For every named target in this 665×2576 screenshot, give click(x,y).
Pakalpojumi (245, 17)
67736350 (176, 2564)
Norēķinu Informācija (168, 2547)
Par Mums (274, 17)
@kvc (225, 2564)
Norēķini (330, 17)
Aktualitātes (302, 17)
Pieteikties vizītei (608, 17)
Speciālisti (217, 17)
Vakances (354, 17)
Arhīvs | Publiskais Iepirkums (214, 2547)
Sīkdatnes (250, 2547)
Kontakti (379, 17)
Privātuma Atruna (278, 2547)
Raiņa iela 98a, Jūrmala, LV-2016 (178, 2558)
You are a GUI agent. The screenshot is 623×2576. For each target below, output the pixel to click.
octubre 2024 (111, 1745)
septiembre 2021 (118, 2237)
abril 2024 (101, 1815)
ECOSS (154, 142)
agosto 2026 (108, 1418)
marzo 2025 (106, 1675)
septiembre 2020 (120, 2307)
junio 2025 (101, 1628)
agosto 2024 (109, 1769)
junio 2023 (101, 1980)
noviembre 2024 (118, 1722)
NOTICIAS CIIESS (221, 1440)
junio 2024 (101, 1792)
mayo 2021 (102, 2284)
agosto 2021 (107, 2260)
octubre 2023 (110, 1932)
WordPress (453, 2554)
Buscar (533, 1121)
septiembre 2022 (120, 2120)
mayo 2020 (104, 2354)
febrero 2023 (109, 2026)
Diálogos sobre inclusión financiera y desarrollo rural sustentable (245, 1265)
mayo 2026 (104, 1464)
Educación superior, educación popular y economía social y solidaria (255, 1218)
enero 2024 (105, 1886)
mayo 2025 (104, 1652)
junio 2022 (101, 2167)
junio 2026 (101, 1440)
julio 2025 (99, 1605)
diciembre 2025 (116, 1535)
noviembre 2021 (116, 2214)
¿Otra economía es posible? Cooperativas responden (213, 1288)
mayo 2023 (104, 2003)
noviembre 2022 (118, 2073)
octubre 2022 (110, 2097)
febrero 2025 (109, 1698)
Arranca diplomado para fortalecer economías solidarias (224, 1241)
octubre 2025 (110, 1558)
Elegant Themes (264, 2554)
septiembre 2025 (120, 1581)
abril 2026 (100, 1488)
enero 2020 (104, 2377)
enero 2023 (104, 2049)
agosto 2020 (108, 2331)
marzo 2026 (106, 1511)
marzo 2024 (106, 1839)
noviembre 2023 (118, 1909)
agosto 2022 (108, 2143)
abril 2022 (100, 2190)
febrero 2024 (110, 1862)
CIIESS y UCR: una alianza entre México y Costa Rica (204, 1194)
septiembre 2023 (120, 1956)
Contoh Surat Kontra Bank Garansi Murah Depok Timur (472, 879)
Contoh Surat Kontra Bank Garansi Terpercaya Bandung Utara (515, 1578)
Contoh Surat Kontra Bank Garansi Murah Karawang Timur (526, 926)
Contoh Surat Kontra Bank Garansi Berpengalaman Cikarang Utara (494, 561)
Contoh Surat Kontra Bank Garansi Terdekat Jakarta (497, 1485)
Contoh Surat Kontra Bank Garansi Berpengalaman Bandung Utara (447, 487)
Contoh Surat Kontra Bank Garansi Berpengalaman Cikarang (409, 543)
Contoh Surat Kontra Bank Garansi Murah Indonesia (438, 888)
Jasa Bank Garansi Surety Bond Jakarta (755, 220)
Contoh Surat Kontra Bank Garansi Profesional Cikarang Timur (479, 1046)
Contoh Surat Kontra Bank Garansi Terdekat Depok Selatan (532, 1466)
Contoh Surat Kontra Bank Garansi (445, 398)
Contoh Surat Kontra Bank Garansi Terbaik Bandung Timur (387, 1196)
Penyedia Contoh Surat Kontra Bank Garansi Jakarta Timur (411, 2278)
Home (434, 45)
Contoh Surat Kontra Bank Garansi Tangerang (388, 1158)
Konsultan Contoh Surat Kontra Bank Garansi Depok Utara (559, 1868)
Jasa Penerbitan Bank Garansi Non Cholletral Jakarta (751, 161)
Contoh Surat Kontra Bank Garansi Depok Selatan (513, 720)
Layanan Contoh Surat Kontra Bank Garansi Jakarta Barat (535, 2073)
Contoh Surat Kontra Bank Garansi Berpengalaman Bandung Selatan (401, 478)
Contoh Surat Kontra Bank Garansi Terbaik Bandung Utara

——————

What to work on –
Your job is to set down the whole listing a second time, exactly.

Response to this task –
For every named target in this 665×2576 screenshot, give click(x,y).
Pakalpojumi (245, 17)
67736350 (176, 2564)
Norēķinu Informācija (168, 2547)
Par Mums (274, 17)
@kvc (225, 2564)
Norēķini (330, 17)
Aktualitātes (302, 17)
Pieteikties vizītei (608, 17)
Speciālisti (217, 17)
Vakances (354, 17)
Arhīvs | Publiskais Iepirkums (214, 2547)
Sīkdatnes (250, 2547)
Kontakti (379, 17)
Privātuma Atruna (278, 2547)
Raiņa iela 98a, Jūrmala, LV-2016 (178, 2558)
You are a GUI agent. The screenshot is 623×2576. For each target below, output the pixel to click.
octubre 2024 (111, 1745)
septiembre 2021 (118, 2237)
abril 2024 (101, 1815)
ECOSS (154, 142)
agosto 2026 (108, 1418)
marzo 2025 (106, 1675)
septiembre 2020 (120, 2307)
junio 2025 (101, 1628)
agosto 2024 (109, 1769)
junio 2023 (101, 1980)
noviembre 2024 (118, 1722)
NOTICIAS CIIESS (221, 1440)
junio 2024 (101, 1792)
mayo 2021 (102, 2284)
agosto 2021 (107, 2260)
octubre 2023 (110, 1932)
WordPress (453, 2554)
Buscar (533, 1121)
septiembre 2022 (120, 2120)
mayo 2020 (104, 2354)
febrero 2023 (109, 2026)
Diálogos sobre inclusión financiera y desarrollo rural sustentable (245, 1265)
mayo 2026 (104, 1464)
Educación superior, educación popular y economía social y solidaria (255, 1218)
enero 2024 (105, 1886)
mayo 2025 (104, 1652)
junio 2022 (101, 2167)
junio 2026 (101, 1440)
julio 2025 (99, 1605)
diciembre 2025 (116, 1535)
noviembre 2021 (116, 2214)
¿Otra economía es posible? Cooperativas responden (213, 1288)
mayo 2023 (104, 2003)
noviembre 2022 (118, 2073)
octubre 2022 (110, 2097)
febrero 2025 (109, 1698)
Arranca diplomado para fortalecer economías solidarias (224, 1241)
octubre 2025 (110, 1558)
Elegant Themes (264, 2554)
septiembre 2025 (120, 1581)
abril 2026 (100, 1488)
enero 2020 (104, 2377)
enero 2023 (104, 2049)
agosto 2020 (108, 2331)
marzo 2026 (106, 1511)
marzo 2024 (106, 1839)
noviembre 2023 (118, 1909)
agosto 2022 (108, 2143)
abril 2022 (100, 2190)
febrero 2024 (110, 1862)
CIIESS y UCR: una alianza entre México y Costa Rica (204, 1194)
septiembre 2023 (120, 1956)
Contoh Surat Kontra Bank Garansi Murah Depok Timur (472, 879)
Contoh Surat Kontra Bank Garansi Terpercaya Bandung Utara (515, 1578)
Contoh Surat Kontra Bank Garansi Murah Karawang Timur (526, 926)
Contoh Surat Kontra Bank Garansi Berpengalaman Cikarang Utara (494, 561)
Contoh Surat Kontra Bank Garansi Terdekat Jakarta (497, 1485)
Contoh Surat Kontra Bank Garansi Berpengalaman Bandung Utara (447, 487)
Contoh Surat Kontra Bank Garansi Berpengalaman Cikarang (409, 543)
Contoh Surat Kontra Bank Garansi Murah Indonesia (438, 888)
Jasa Bank Garansi Surety Bond Jakarta (755, 220)
Contoh Surat Kontra Bank Garansi Profesional Cikarang Timur (479, 1046)
Contoh Surat Kontra Bank Garansi Terdekat Depok Selatan (532, 1466)
Contoh Surat Kontra Bank Garansi (445, 398)
Contoh Surat Kontra Bank Garansi Terbaik Bandung Timur (387, 1196)
Penyedia Contoh Surat Kontra Bank Garansi Jakarta Timur (411, 2278)
Home (434, 45)
Contoh Surat Kontra Bank Garansi Tangerang (388, 1158)
Konsultan Contoh Surat Kontra Bank Garansi Depok Utara (559, 1868)
Jasa Penerbitan Bank Garansi Non Cholletral Jakarta (751, 161)
Contoh Surat Kontra Bank Garansi Depok Selatan (513, 720)
Layanan Contoh Surat Kontra Bank Garansi Jakarta Barat (535, 2073)
Contoh Surat Kontra Bank Garansi Berpengalaman Bandung Selatan (401, 478)
Contoh Surat Kontra Bank Garansi Terbaik Bandung Utara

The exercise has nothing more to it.